**Task brief:** Output an exact reproduction of the data.

**Supplied material:**
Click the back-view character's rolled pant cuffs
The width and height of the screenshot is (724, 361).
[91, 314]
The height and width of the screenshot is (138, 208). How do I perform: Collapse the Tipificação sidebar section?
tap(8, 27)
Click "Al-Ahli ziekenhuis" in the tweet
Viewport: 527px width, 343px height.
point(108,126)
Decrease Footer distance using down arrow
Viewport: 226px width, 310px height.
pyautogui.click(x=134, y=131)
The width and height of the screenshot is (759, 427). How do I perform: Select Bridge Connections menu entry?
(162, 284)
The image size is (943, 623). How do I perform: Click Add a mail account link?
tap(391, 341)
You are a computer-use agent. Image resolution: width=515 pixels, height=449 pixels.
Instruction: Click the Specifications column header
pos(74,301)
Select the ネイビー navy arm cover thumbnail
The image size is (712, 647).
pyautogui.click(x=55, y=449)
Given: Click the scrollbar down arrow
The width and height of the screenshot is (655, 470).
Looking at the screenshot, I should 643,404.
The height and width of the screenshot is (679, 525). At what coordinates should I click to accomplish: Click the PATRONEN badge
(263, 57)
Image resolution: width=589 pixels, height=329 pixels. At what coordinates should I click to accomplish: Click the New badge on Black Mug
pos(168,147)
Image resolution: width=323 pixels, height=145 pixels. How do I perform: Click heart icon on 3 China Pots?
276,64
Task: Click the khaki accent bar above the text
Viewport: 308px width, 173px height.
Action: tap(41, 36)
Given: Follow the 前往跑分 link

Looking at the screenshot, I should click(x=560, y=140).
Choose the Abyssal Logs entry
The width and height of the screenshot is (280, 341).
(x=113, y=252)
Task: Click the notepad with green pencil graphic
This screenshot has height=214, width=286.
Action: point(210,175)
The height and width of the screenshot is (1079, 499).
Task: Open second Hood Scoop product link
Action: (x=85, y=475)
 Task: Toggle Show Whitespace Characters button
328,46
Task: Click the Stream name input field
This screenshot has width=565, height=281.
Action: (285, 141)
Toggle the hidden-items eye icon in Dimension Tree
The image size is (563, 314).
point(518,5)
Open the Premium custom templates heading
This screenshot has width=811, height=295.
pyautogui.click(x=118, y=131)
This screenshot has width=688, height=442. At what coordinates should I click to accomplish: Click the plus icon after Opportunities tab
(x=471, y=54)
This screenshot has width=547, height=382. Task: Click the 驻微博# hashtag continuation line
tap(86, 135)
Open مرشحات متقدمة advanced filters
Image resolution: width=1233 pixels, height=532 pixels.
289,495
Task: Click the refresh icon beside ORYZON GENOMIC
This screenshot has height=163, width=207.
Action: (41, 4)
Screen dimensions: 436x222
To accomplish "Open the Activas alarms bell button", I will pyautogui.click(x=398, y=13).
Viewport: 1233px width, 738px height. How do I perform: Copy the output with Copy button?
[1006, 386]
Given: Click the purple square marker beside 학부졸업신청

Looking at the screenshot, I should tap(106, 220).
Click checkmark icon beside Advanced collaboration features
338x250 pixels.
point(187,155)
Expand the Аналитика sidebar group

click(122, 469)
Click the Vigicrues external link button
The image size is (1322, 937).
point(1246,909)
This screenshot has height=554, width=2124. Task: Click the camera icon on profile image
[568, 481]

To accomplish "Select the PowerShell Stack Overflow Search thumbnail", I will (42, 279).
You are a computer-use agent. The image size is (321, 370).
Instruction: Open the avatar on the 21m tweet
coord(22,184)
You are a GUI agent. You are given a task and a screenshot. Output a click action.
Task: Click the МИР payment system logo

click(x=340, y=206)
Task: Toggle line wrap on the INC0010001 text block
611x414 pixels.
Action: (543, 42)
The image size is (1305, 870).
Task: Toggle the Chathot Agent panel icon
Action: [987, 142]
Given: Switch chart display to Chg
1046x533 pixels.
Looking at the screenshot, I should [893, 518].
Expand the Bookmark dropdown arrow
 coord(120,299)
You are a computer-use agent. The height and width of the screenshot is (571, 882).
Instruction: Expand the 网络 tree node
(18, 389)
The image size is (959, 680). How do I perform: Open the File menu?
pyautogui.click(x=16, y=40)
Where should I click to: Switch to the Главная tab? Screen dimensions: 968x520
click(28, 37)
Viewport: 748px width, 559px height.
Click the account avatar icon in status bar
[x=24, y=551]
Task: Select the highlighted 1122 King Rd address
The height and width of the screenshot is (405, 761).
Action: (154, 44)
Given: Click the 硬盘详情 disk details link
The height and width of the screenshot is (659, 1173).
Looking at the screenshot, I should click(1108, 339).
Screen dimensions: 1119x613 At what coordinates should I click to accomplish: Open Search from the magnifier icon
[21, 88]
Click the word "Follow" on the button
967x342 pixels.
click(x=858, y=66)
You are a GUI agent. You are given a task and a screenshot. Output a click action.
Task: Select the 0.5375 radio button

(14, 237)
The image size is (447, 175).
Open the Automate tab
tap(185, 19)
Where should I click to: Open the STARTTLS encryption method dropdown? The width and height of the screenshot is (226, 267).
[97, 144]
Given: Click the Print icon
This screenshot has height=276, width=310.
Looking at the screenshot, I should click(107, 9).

**Result:**
Click the back-view character's rolled pant cuffs
The width and height of the screenshot is (724, 361).
[91, 314]
The height and width of the screenshot is (138, 208). How do I perform: Collapse the Tipificação sidebar section?
tap(8, 27)
Click "Al-Ahli ziekenhuis" in the tweet
Viewport: 527px width, 343px height.
point(108,126)
Decrease Footer distance using down arrow
Viewport: 226px width, 310px height.
pyautogui.click(x=134, y=131)
The width and height of the screenshot is (759, 427). How do I perform: Select Bridge Connections menu entry?
(162, 284)
The image size is (943, 623). How do I perform: Click Add a mail account link?
tap(391, 341)
You are a computer-use agent. Image resolution: width=515 pixels, height=449 pixels.
Instruction: Click the Specifications column header
pos(74,301)
Select the ネイビー navy arm cover thumbnail
The image size is (712, 647).
pyautogui.click(x=55, y=449)
Given: Click the scrollbar down arrow
The width and height of the screenshot is (655, 470).
Looking at the screenshot, I should 643,404.
The height and width of the screenshot is (679, 525). At what coordinates should I click to accomplish: Click the PATRONEN badge
(263, 57)
Image resolution: width=589 pixels, height=329 pixels. At what coordinates should I click to accomplish: Click the New badge on Black Mug
pos(168,147)
Image resolution: width=323 pixels, height=145 pixels. How do I perform: Click heart icon on 3 China Pots?
276,64
Task: Click the khaki accent bar above the text
Viewport: 308px width, 173px height.
Action: tap(41, 36)
Given: Follow the 前往跑分 link

Looking at the screenshot, I should click(x=560, y=140).
Choose the Abyssal Logs entry
The width and height of the screenshot is (280, 341).
(x=113, y=252)
Task: Click the notepad with green pencil graphic
This screenshot has height=214, width=286.
Action: point(210,175)
The height and width of the screenshot is (1079, 499).
Task: Open second Hood Scoop product link
Action: (x=85, y=475)
 Task: Toggle Show Whitespace Characters button
328,46
Task: Click the Stream name input field
This screenshot has width=565, height=281.
Action: (285, 141)
Toggle the hidden-items eye icon in Dimension Tree
The image size is (563, 314).
point(518,5)
Open the Premium custom templates heading
This screenshot has width=811, height=295.
pyautogui.click(x=118, y=131)
This screenshot has width=688, height=442. At what coordinates should I click to accomplish: Click the plus icon after Opportunities tab
(x=471, y=54)
This screenshot has width=547, height=382. Task: Click the 驻微博# hashtag continuation line
tap(86, 135)
Open مرشحات متقدمة advanced filters
Image resolution: width=1233 pixels, height=532 pixels.
289,495
Task: Click the refresh icon beside ORYZON GENOMIC
This screenshot has height=163, width=207.
Action: (41, 4)
Screen dimensions: 436x222
To accomplish "Open the Activas alarms bell button", I will pyautogui.click(x=398, y=13).
Viewport: 1233px width, 738px height. How do I perform: Copy the output with Copy button?
[1006, 386]
Given: Click the purple square marker beside 학부졸업신청

Looking at the screenshot, I should tap(106, 220).
Click checkmark icon beside Advanced collaboration features
338x250 pixels.
point(187,155)
Expand the Аналитика sidebar group

click(122, 469)
Click the Vigicrues external link button
The image size is (1322, 937).
point(1246,909)
This screenshot has height=554, width=2124. Task: Click the camera icon on profile image
[568, 481]

To accomplish "Select the PowerShell Stack Overflow Search thumbnail", I will (42, 279).
You are a computer-use agent. The image size is (321, 370).
Instruction: Open the avatar on the 21m tweet
coord(22,184)
You are a GUI agent. You are given a task and a screenshot. Output a click action.
Task: Click the МИР payment system logo

click(x=340, y=206)
Task: Toggle line wrap on the INC0010001 text block
611x414 pixels.
Action: (543, 42)
The image size is (1305, 870).
Task: Toggle the Chathot Agent panel icon
Action: [987, 142]
Given: Switch chart display to Chg
1046x533 pixels.
Looking at the screenshot, I should [893, 518].
Expand the Bookmark dropdown arrow
 coord(120,299)
You are a computer-use agent. The height and width of the screenshot is (571, 882).
Instruction: Expand the 网络 tree node
(18, 389)
The image size is (959, 680). How do I perform: Open the File menu?
pyautogui.click(x=16, y=40)
Where should I click to: Switch to the Главная tab? Screen dimensions: 968x520
click(28, 37)
Viewport: 748px width, 559px height.
Click the account avatar icon in status bar
[x=24, y=551]
Task: Select the highlighted 1122 King Rd address
The height and width of the screenshot is (405, 761).
Action: (154, 44)
Given: Click the 硬盘详情 disk details link
The height and width of the screenshot is (659, 1173).
Looking at the screenshot, I should click(1108, 339).
Screen dimensions: 1119x613 At what coordinates should I click to accomplish: Open Search from the magnifier icon
[21, 88]
Click the word "Follow" on the button
967x342 pixels.
click(x=858, y=66)
You are a GUI agent. You are given a task and a screenshot. Output a click action.
Task: Select the 0.5375 radio button

(14, 237)
The image size is (447, 175).
Open the Automate tab
tap(185, 19)
Where should I click to: Open the STARTTLS encryption method dropdown? The width and height of the screenshot is (226, 267).
[97, 144]
Given: Click the Print icon
This screenshot has height=276, width=310.
Looking at the screenshot, I should click(107, 9).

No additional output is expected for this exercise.